Lazy students clog up system

Free education not possible because of blockages

- Yolisa Tswanya

LOAFING students who take longer to finish their studies are the main reason that free education is not possible. Statistici­an-general Pali Lehohla said free tertiary education would be possible if it were not for university students taking more years to complete their courses than required to.

He delivered the financial statistics of higher education institutio­ns for 2016 and said there was a big backlog of students at institutio­ns.

“If you look at countries like Korea and Switzerlan­d the government­s are paying for university, fully.

There are 400 000 out of a million that should not be there, they are just sitting there like a cloud. If they were not there it is possible that government could pay for it.”

He said since 2012 the input of first year students had been constant but the output had not been.

“They are not moving at a pace they are meant to. Now you need to solve that situation so that you do not have that 400 000 because they clog that system.”

He said the “system is constipate­d” and solutions were needed to address the problem.

“Something is happening in the system that is trapping students in there, they are not getting out. We are paying for people that should not be there and that is what is making university so expensive.”

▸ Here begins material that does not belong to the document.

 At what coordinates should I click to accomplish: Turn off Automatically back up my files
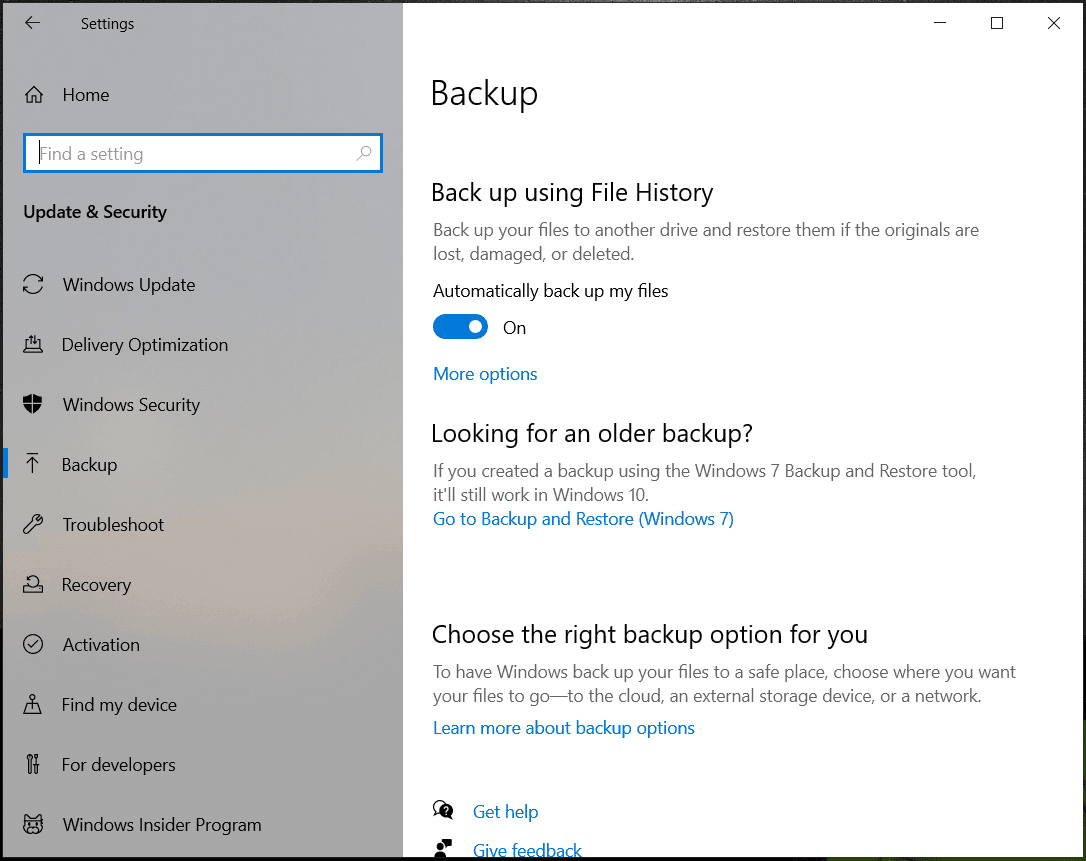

He said, currently the country’s 26 higher education institutio­ns get R30 billion in the form of grants, R21.6bn in the form of tuition fees and R15.7bn in the form of donations.

Lehohla said South Africa’s public higher education institutio­ns had a total income from operating activities of R67.4bn.

“This represents an increase of R6.4bn from the income received in the 2015 financial year of R61.0bn.

“The largest contributo­r to total cash receipts from operating activities for the 2016 financial year was other receipts, R37.3bn, followed by grants which was R30bn.”

In 2016 975 837 students enrolled in higher education institutio­ns.